I am a queer man of faith. My faith is a little patchwork quilt, it doesn’t always make sense to me, but I AM a queer man of faith. And I got here by the grace of a power greater than myself. And so if we are going to have a debate, we need to agree to the terms of the debate. And I don’t think that religion is a dirty word. I don’t think god is a dirty word. I don’t think that those are words that are inaccessible to me. Just because I’ve been told they are not in my grasp doesn’t mean that I can’t reach and touch them—it’s a lie. I will not concede my birthright to a lie.


For so many people, coming out as queer in a religious context is one of the hardest pieces of claiming their authenticity in the world, and yet for me, coming out as religious in a queer context was—and often still is—the place of struggle.

Like you, I’m tired of religious being a word and a term and a domain that is judged and labeled and associated by certain people and communities as somehow less evolved, as ignorant, as emotional, as inherently prejudiced. I too see the root of this in the Religious Right’s very effective organizing to claim the term religion as theirs and theirs alone, leading many people to associate religion solely with Religious Right extremists who are working to ban mention of evolution from textbooks and to regulate and control people’s bodies and sexualities.

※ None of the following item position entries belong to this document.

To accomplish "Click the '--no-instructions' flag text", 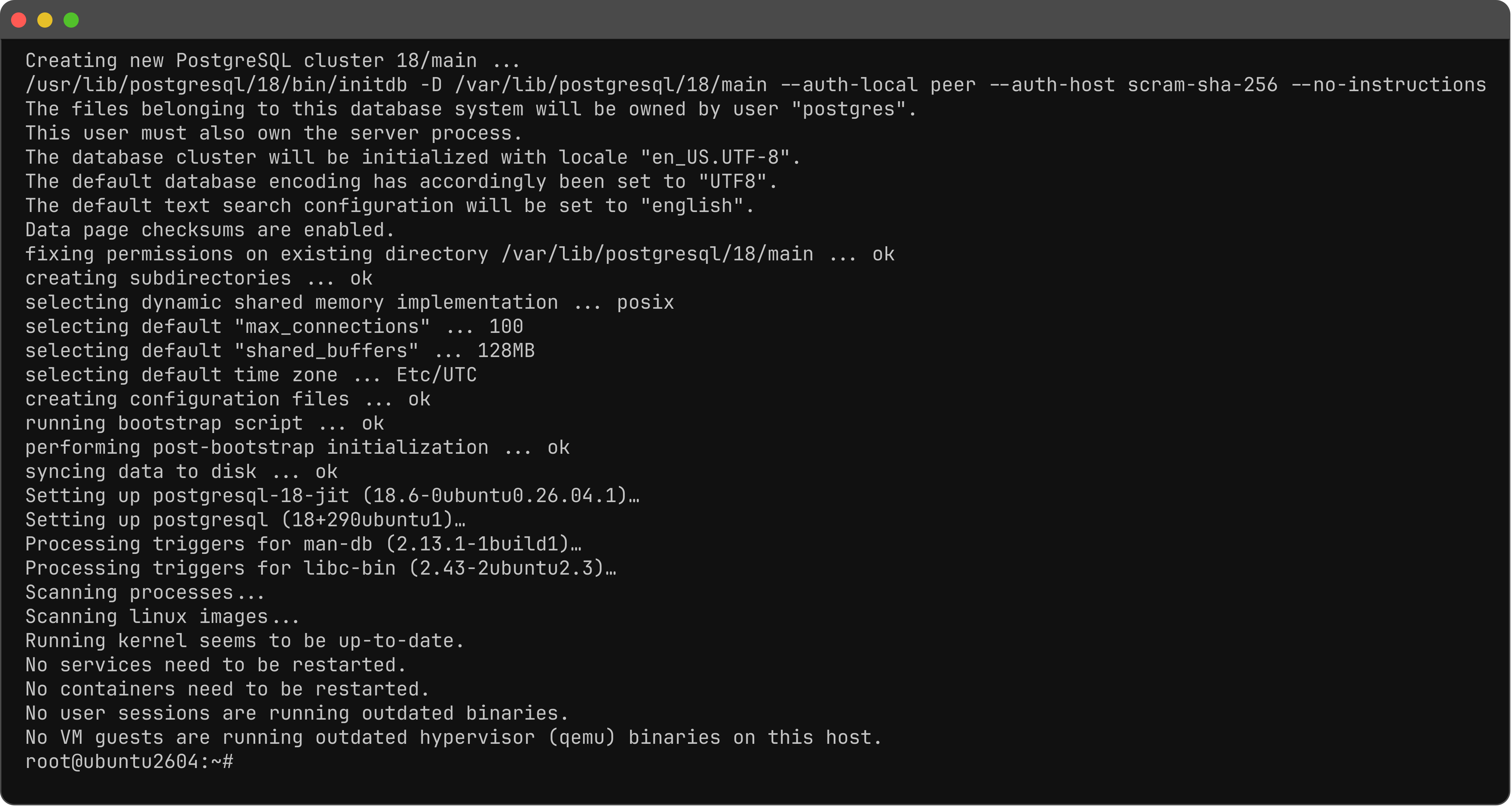I will [x=1388, y=85].
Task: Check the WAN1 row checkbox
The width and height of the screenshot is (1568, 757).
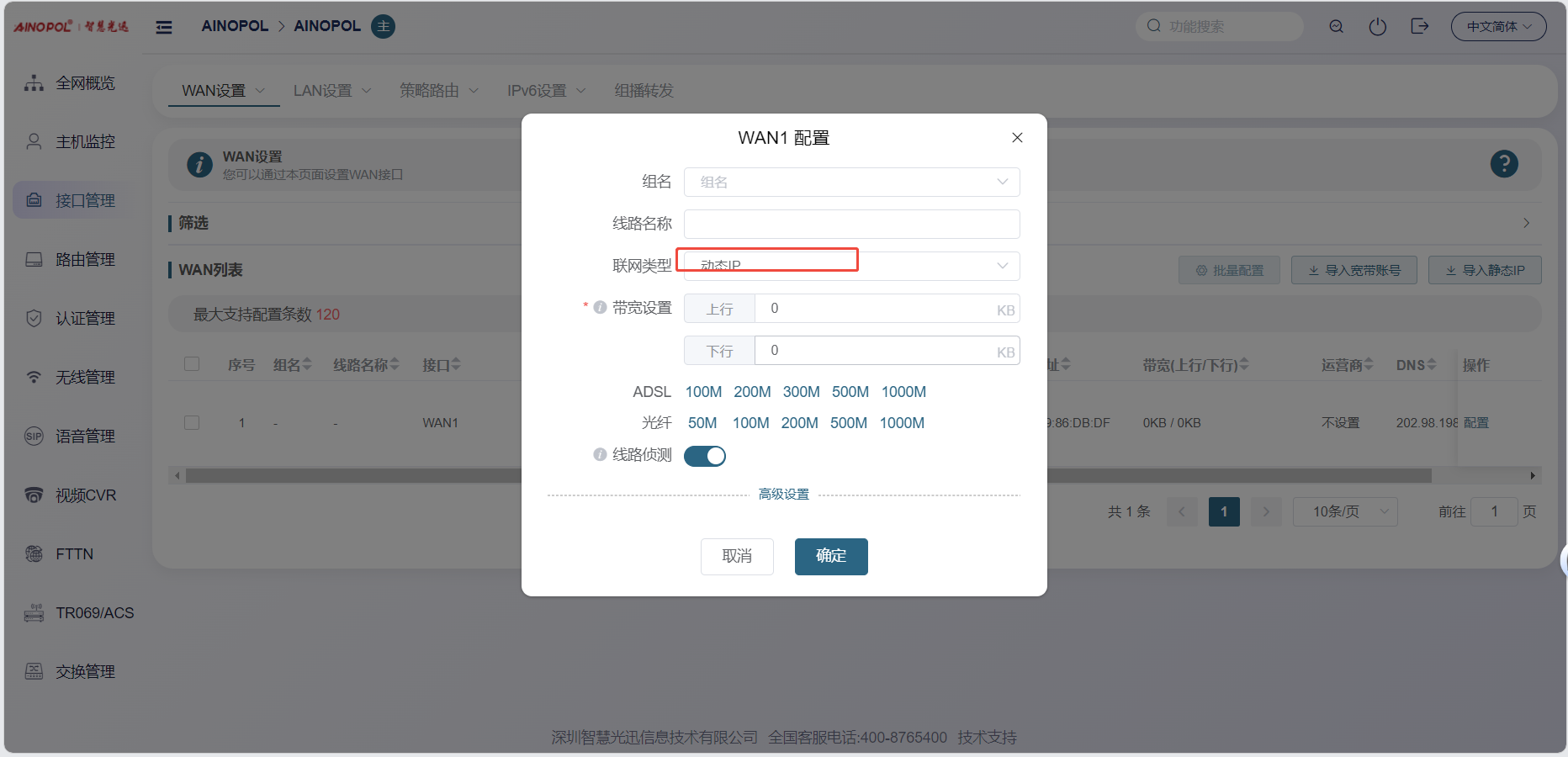Action: [192, 422]
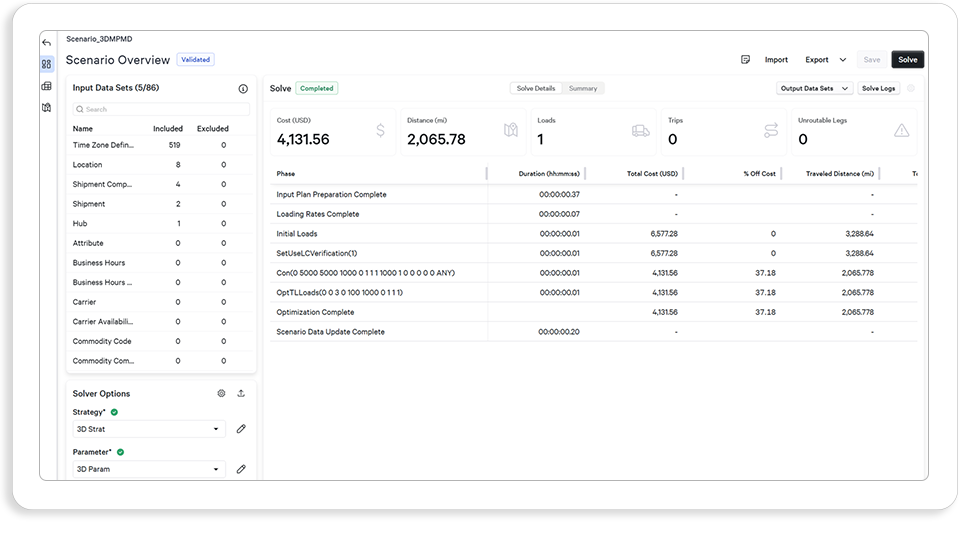Click the Solver Options upload icon
This screenshot has height=540, width=960.
coord(241,393)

Religion is not at odds with reason, intellect, justice, and social progress. On the contrary, religion and faith have been at the core of every major, radical struggle for social change in living memory, every movement for liberty and equality. And I firmly believe that without faith—if nothing else, faith in our human ability to transform the world—we will not, cannot, achieve liberation or transformation in the here-and-now. Intellectual, secular arguments alone do not move the heart, do not connect the soul. And an over-reliance on intellectualism, individualism, and self-righteousness shuts us off from community and connection.

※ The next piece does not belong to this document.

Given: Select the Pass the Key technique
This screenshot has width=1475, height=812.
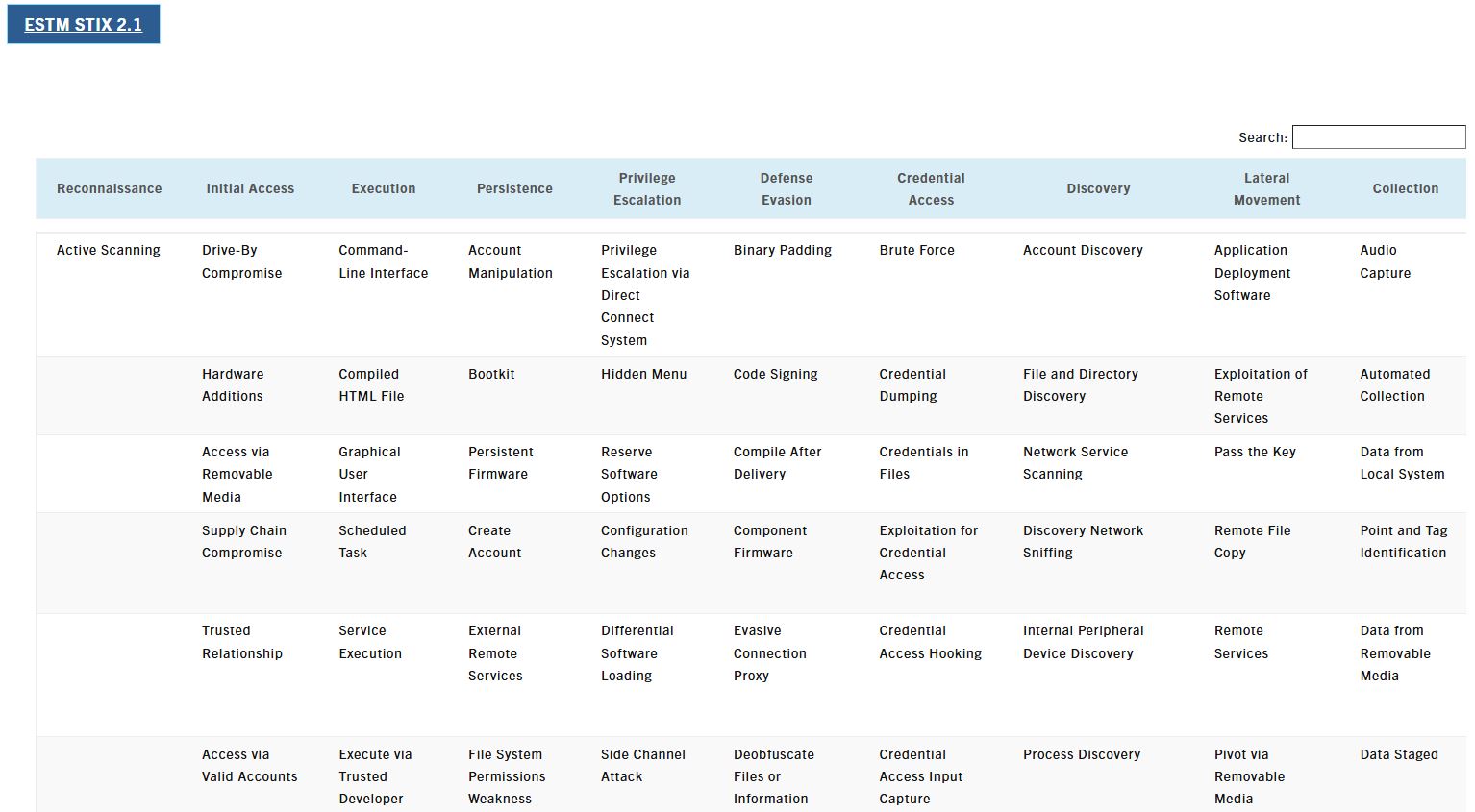Looking at the screenshot, I should click(1255, 452).
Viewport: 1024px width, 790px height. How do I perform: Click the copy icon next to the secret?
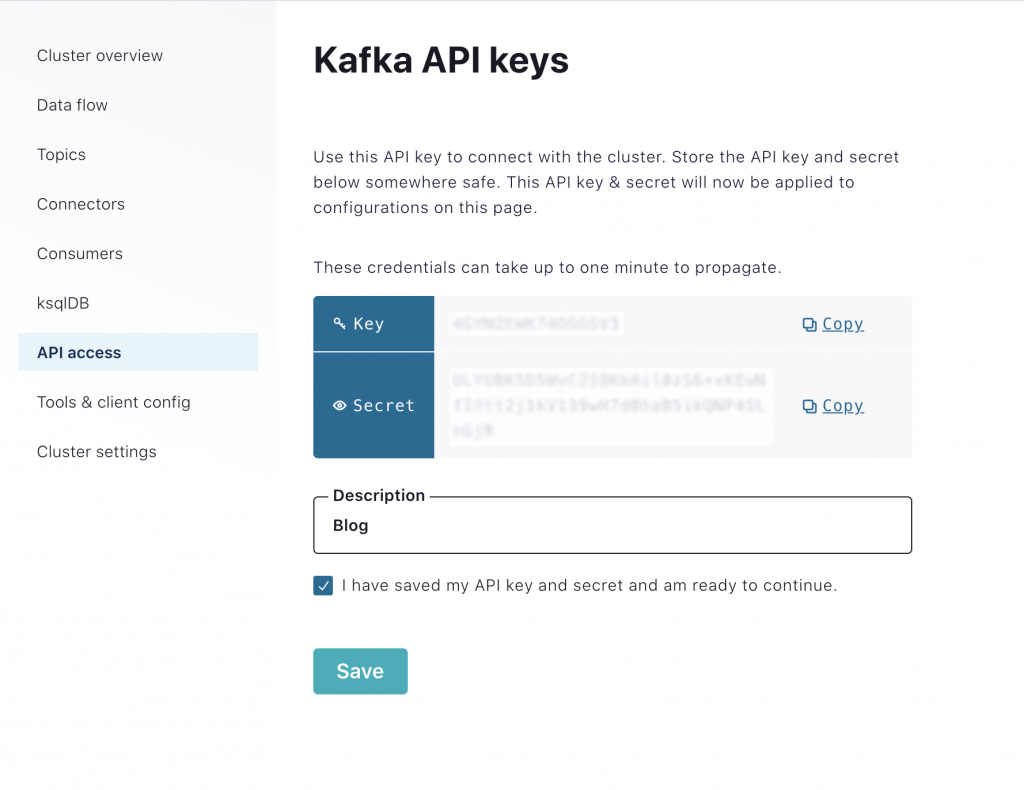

So in the words of Mary Mary, “go get your blessing.” Go claim your authenticity, your spiritual practice, your belief, your faith. Discover what is true for you and know that it doesn’t negate what is true for someone else. As a people who are very good at claiming our own language, we queer folks have no excuse for ceding religious and spiritual terms to narrow interpretation and definition. We can change the world from a place that is grounded, centered, and sustainable.

We’re here, we’re queer, and we are people of faith.

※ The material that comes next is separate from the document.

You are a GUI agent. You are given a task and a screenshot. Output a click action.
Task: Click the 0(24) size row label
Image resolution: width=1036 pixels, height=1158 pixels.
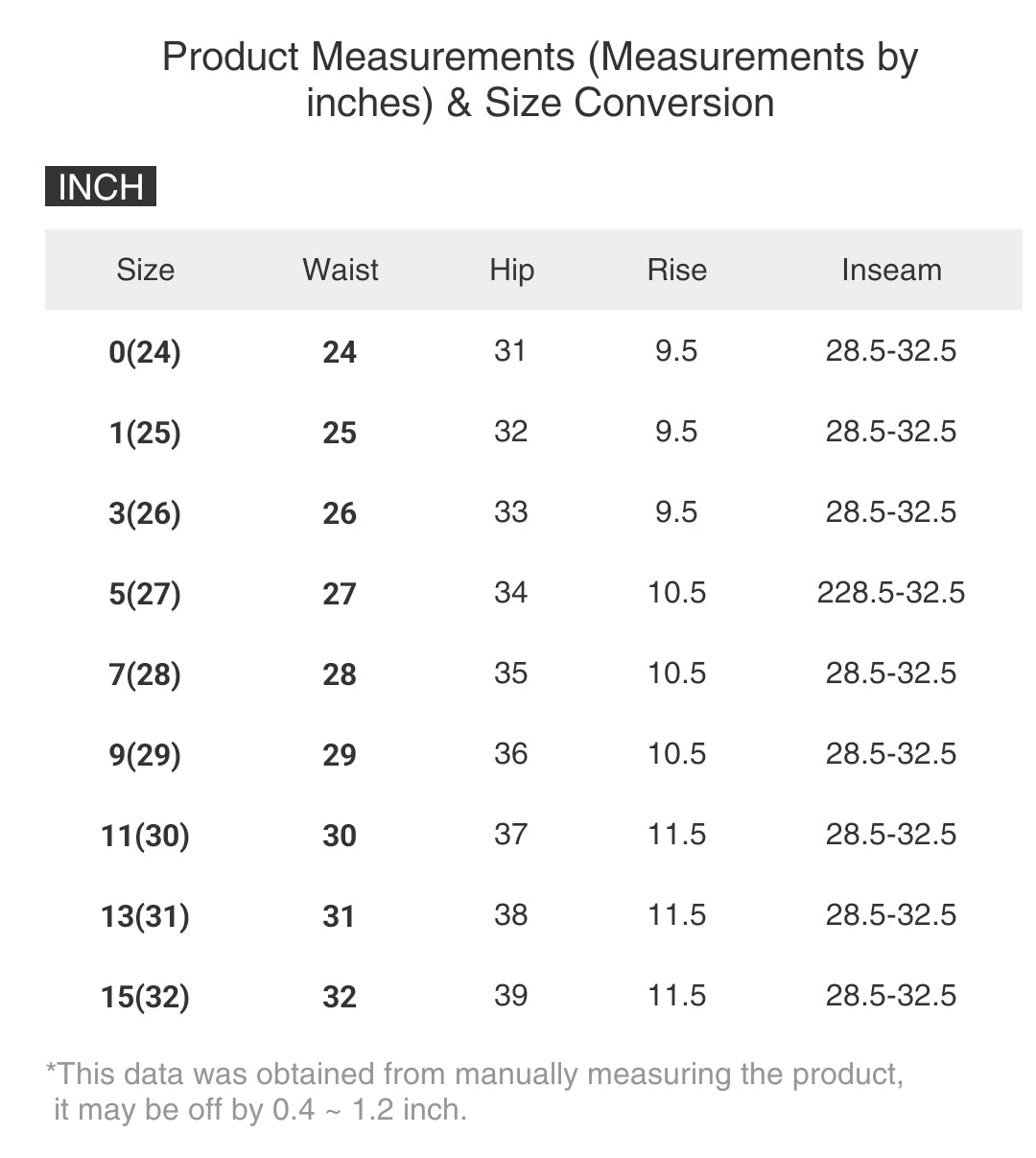click(x=145, y=352)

Queer Blue Collar boy, Yogi, Buddhist, Black Belt who loves to teach kids & make stuff. A life guided by compassion and service is the reason I show up.

2 thoughts on “Religion is Not a Dirty Word

  1. I think your point about agreeing on terms is so important, Teo. I’ve found myself in discussions with people who identify strongly as “atheists” and only define “god” as the Right Wing Christian version of god — because what they’re railing against is being marginalized, hurt, legislated, and oppressed by people of that particular faith at some point in their lives. But in these conversations, they’ll admit to me that the believe that living things are interconnected, and that people affect each other and have a responsibility to each other. I argue that “god” is a convenient three letter word for “living things are interconnected, and that people affect each other and have a responsibility to each other.

    But then I get into these “spiritual but not religious” conversations, particular with yogi types, and I find that we are not agreeing on terms. What they really mean by that is, “I don’t want to be associated with the Religious Right, and yet I have a deep spiritual practice and beliefs — but please don’t lump me in with those people!” And so I listen to them using that vocabulary and sometimes I agree to meet them there, while at the same time in my head, spiritual and religious are allowed to mean the same thing, because I know that “religion” can mean so many different things, and that shying away from using it gives over the power to those who have tried to take sole possession of it. But sometimes I push back and try take a little piece of that word back. So thanks for pushing back, hard.